• Data excerpts
┄┄┄┄┄┄┄┄┄┄

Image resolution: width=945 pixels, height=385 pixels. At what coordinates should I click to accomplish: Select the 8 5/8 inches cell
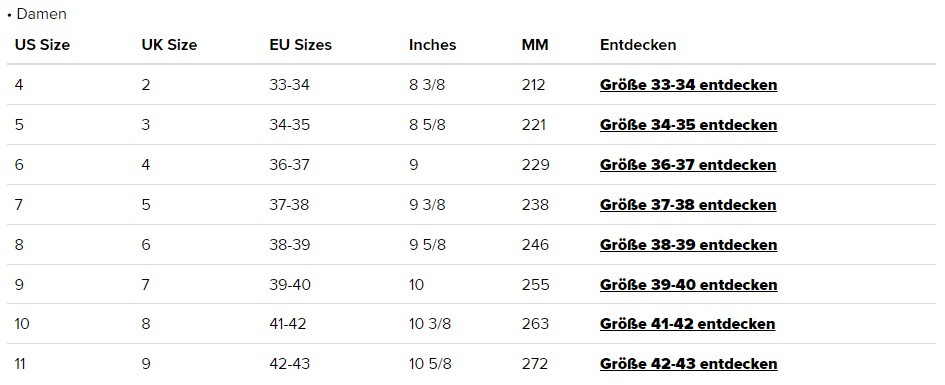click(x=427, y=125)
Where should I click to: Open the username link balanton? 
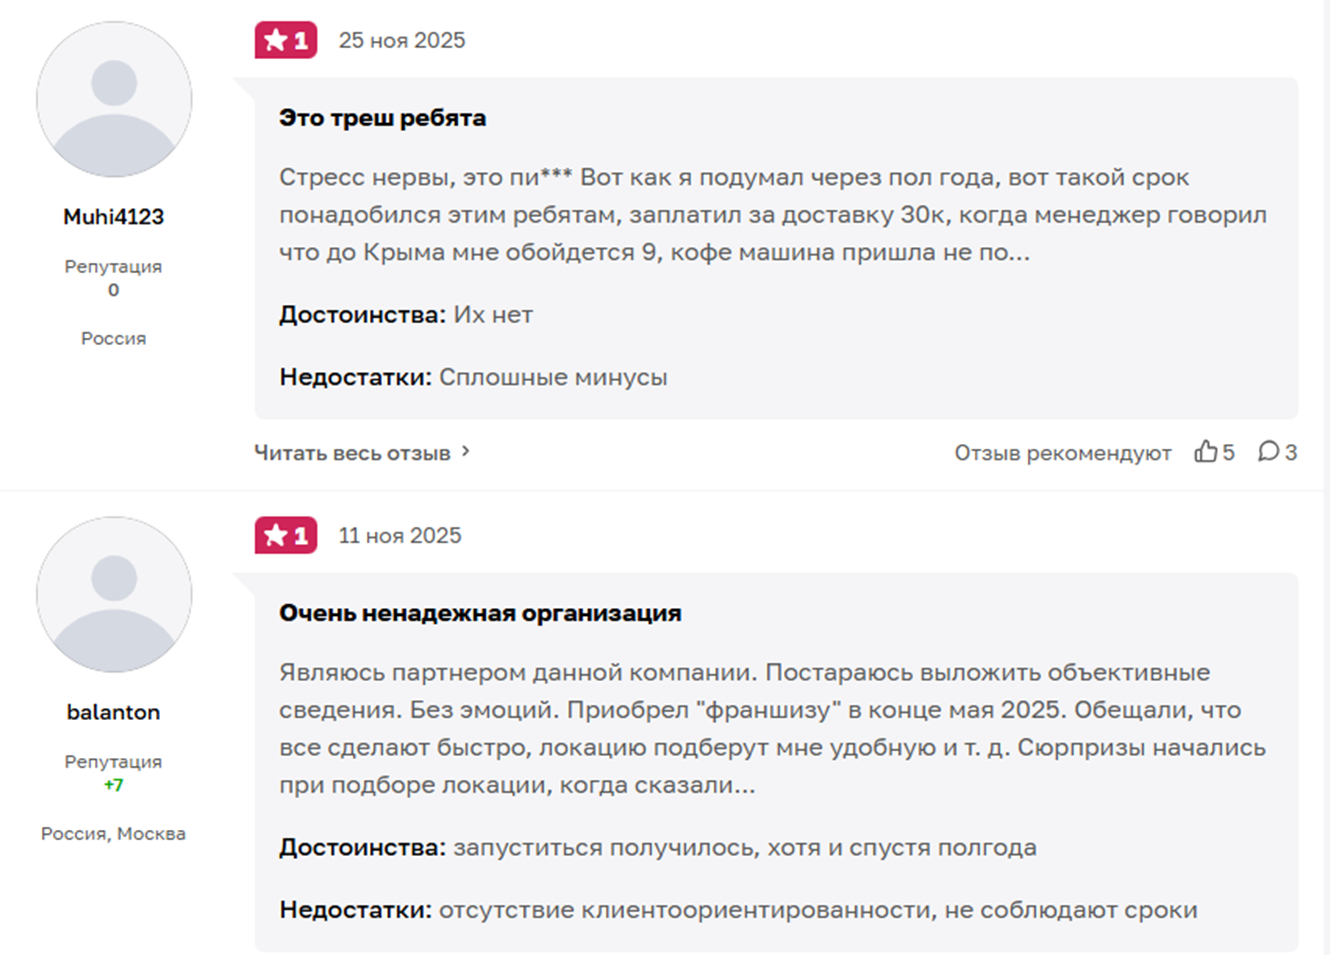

┄┄┄┄┄┄┄┄┄┄

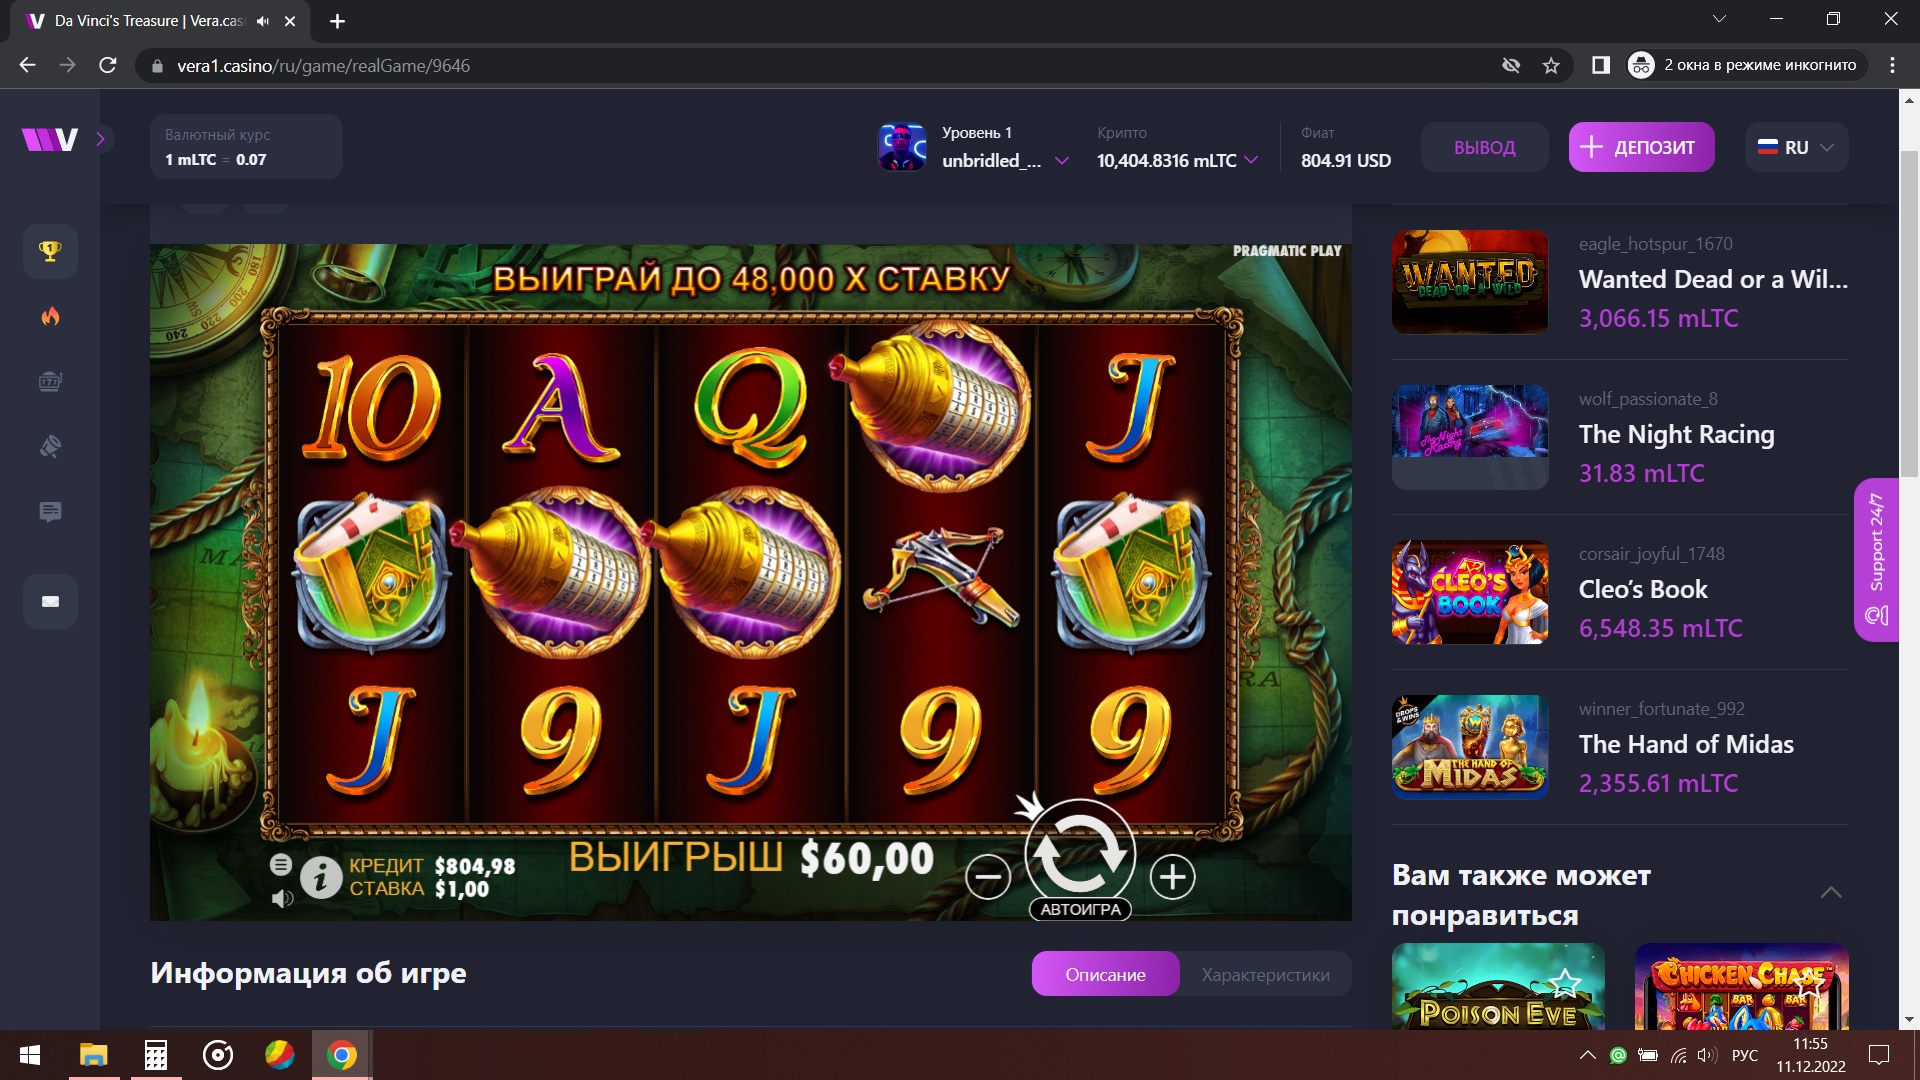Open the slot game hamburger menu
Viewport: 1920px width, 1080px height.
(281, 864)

┄┄┄┄┄┄┄┄┄┄

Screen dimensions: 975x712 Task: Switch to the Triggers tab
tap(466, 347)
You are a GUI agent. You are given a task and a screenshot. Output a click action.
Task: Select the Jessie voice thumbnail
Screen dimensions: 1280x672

┄┄┄┄┄┄┄┄┄┄

• What you should do
Copy the lines starting with the one containing "You are a GUI" and going on through the one containing "Screen dimensions: 1280x672", swapping "thumbnail" for "icon" and changing nothing else.

• The output
You are a GUI agent. You are given a task and a screenshot. Output a click action.
Task: Select the Jessie voice icon
Screen dimensions: 1280x672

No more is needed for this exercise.